What is IBM CVA, and should we join it? +

CVA (Client Value Acceleration) is IBM's self-audit program, the evolution of the earlier IASP (IBM Authorized SAM Provider) program. IBM frames it as a "free" optimization service, but it is delivered through one of four IBM-authorized providers (Anglepoint, Deloitte, EY, KPMG), several of them the same firms that run IBM audits, and any shortfall it surfaces still has to be bought back from IBM. It can be the right move for some organizations, but talk to us before you sign so you go in with your position already prepared, not exposed.

Do you handle the mainframe, or only distributed software? +

Both. Mainframe MIPS, capacity, MLC, and hardware-refresh negotiations (z15/z16 to z17) are often the single largest savings opportunity. Distributed estates (Db2, Cognos, MQ, Maximo, Sterling) and the ELA that ties them together are equally in scope.

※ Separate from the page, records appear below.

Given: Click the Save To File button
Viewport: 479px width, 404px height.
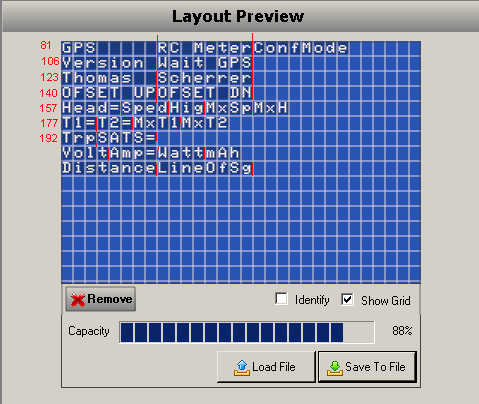Looking at the screenshot, I should coord(367,367).
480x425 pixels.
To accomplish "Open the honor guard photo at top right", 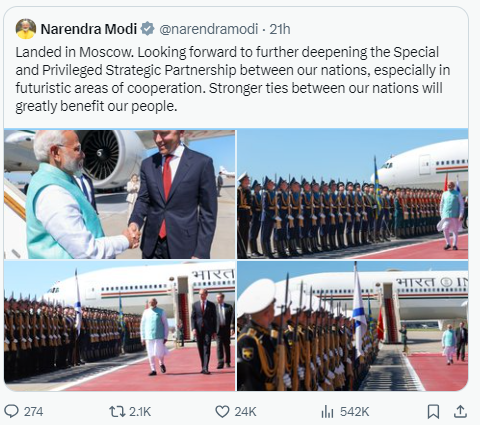I will pos(353,194).

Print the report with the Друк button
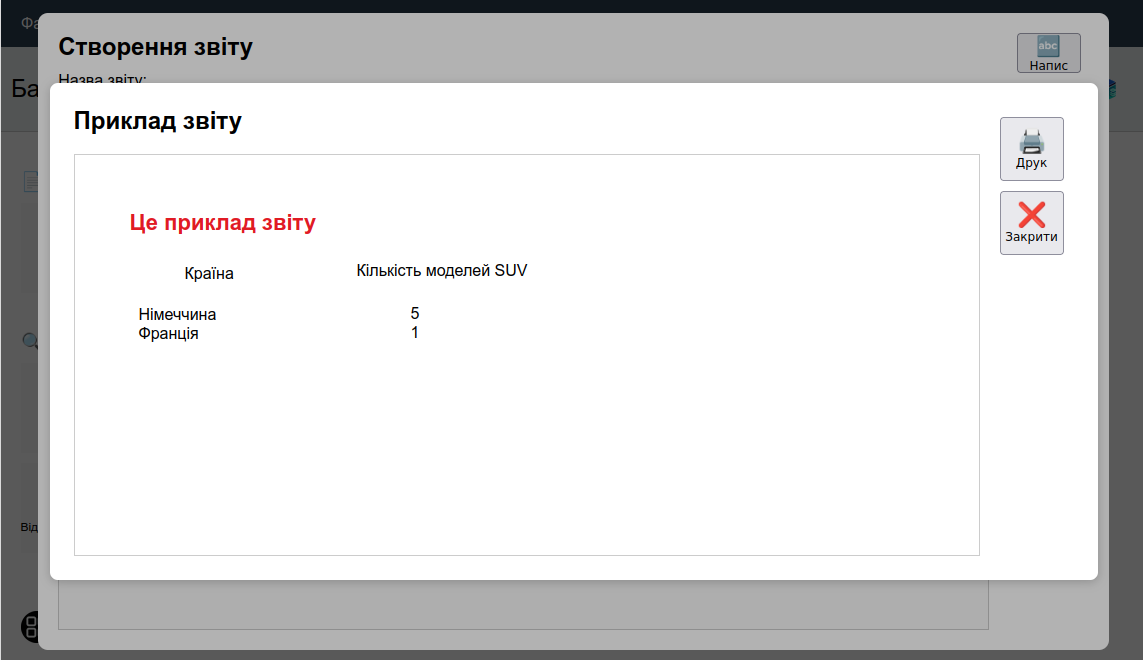coord(1031,149)
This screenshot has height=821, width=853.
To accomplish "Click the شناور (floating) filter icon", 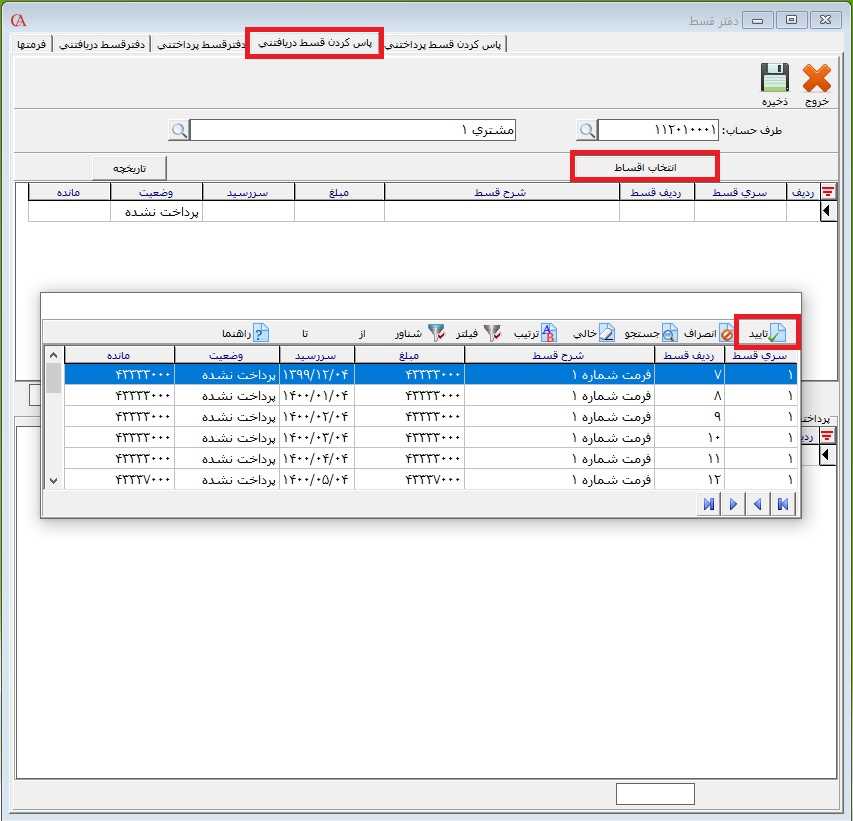I will [437, 333].

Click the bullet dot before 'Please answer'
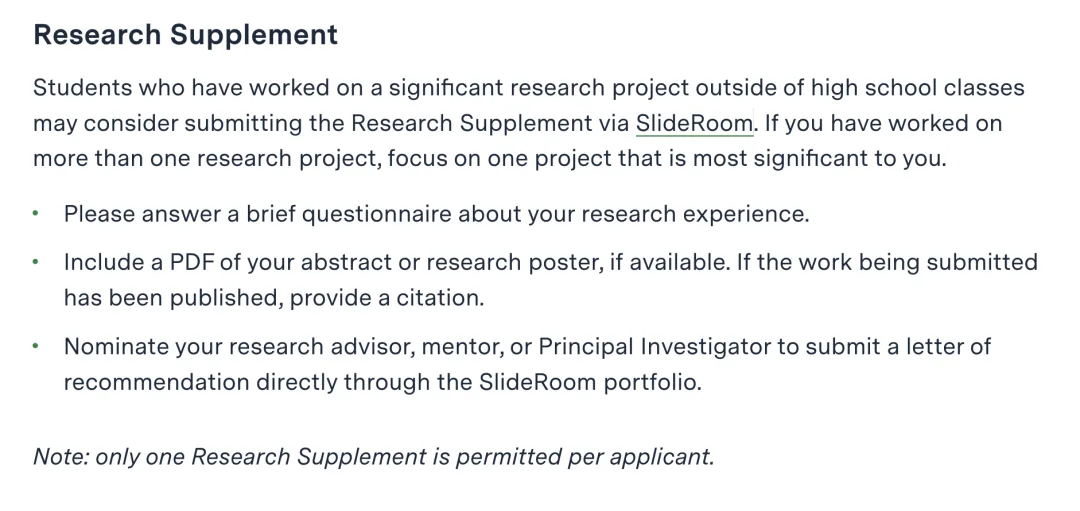[x=36, y=213]
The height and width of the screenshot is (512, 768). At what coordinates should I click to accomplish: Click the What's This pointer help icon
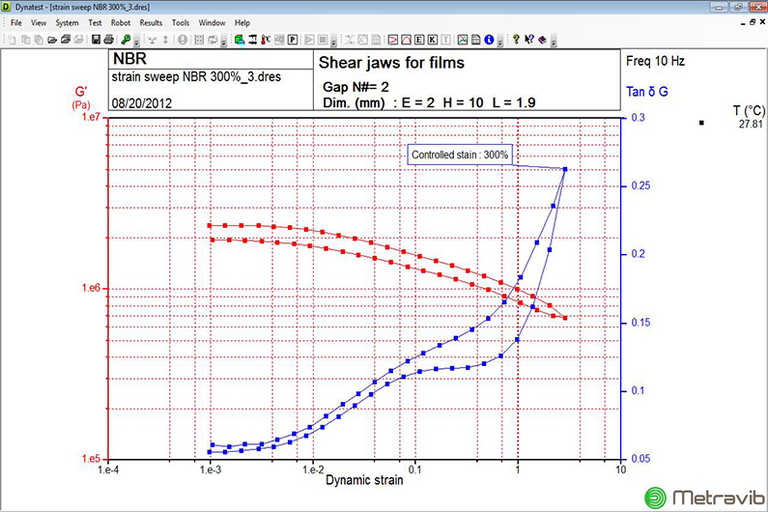click(x=529, y=40)
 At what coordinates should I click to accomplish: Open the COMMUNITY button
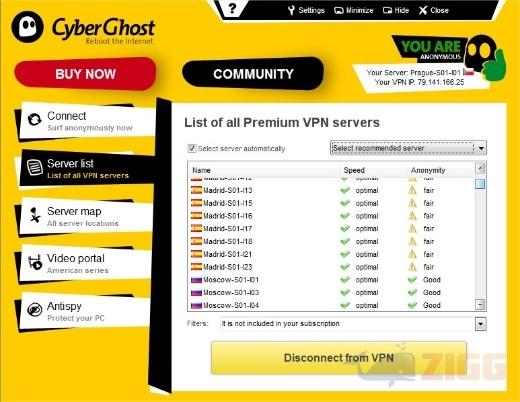tap(253, 74)
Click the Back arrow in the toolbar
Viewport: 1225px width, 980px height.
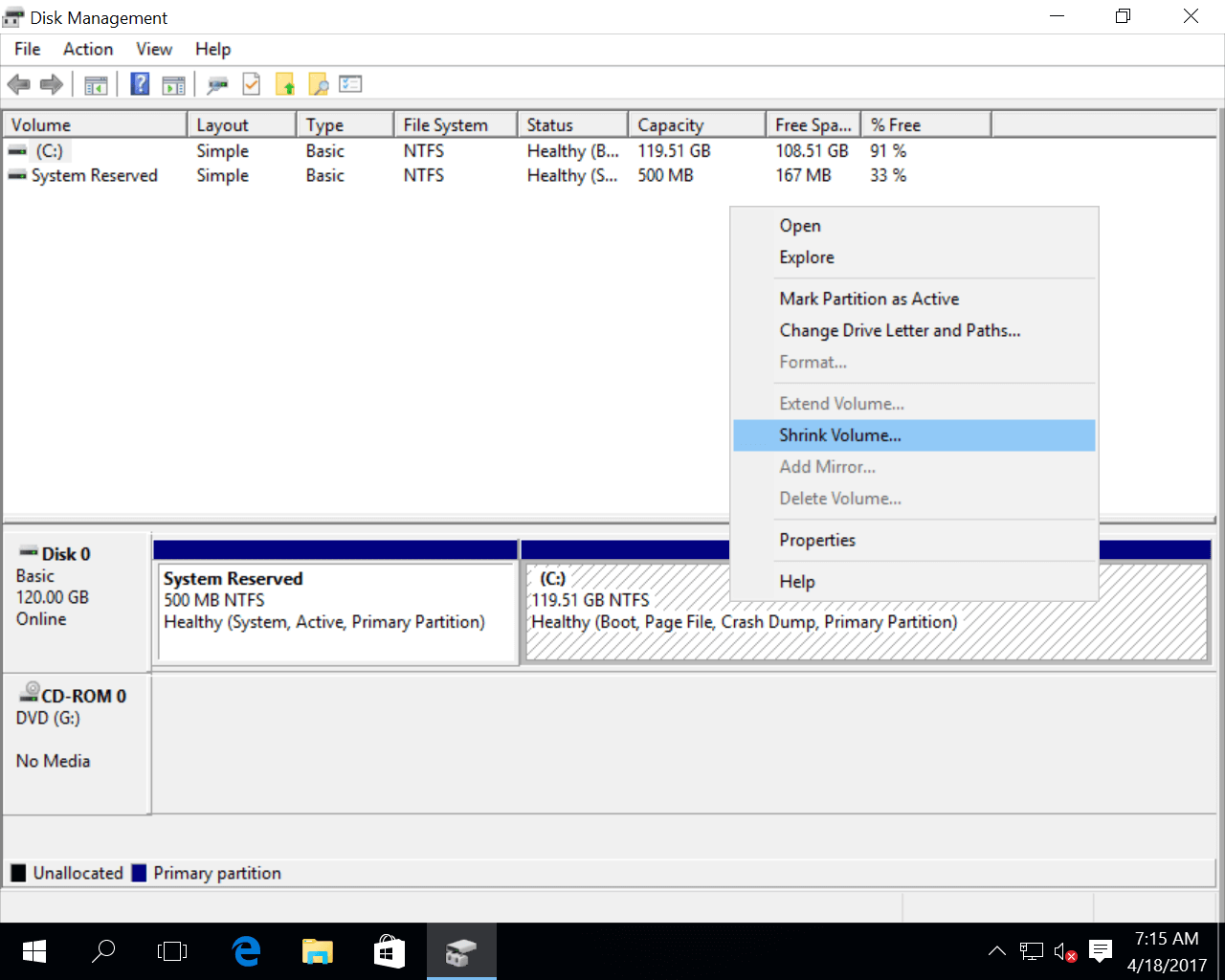point(18,84)
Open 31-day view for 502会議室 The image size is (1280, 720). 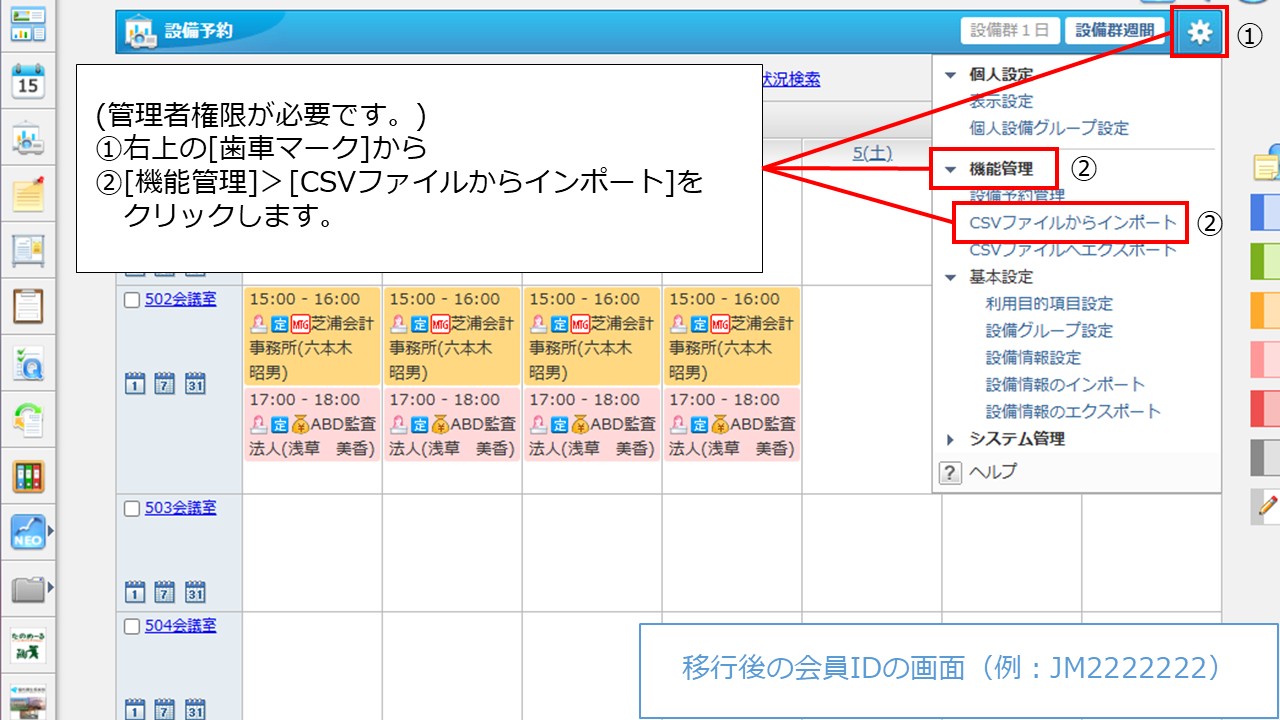click(x=196, y=384)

Can mainframe costs come down without cutting capacity? +

Usually, yes. Most mainframe savings come from right-sizing license commitments, tuning workloads to lower MSU peaks, moving to the best-fit pricing model, and challenging IBM's projected MSU growth, not from removing capacity the business depends on. The aim is a lower bill for the same service.

When is the right time to engage? +

Before a compelling event, not after. The strongest moments are an upcoming ELA renewal, a hardware refresh, a managed-services renegotiation, a CVA invitation, or an audit letter. For an ELA, start 9 to 12 months before the renewal date: that lead time is what buys the data, the scenarios, and the leverage. If you know your IBM renewal date, that is the conversation to start now.

How is UMS paid? +

For most work, zero upfront: UMS is paid from the savings achieved. Depending on how clearly the baseline can be established, engagements run as shared-savings, fixed-fee, or a fixed fee plus a performance bonus tied to exceeding a target.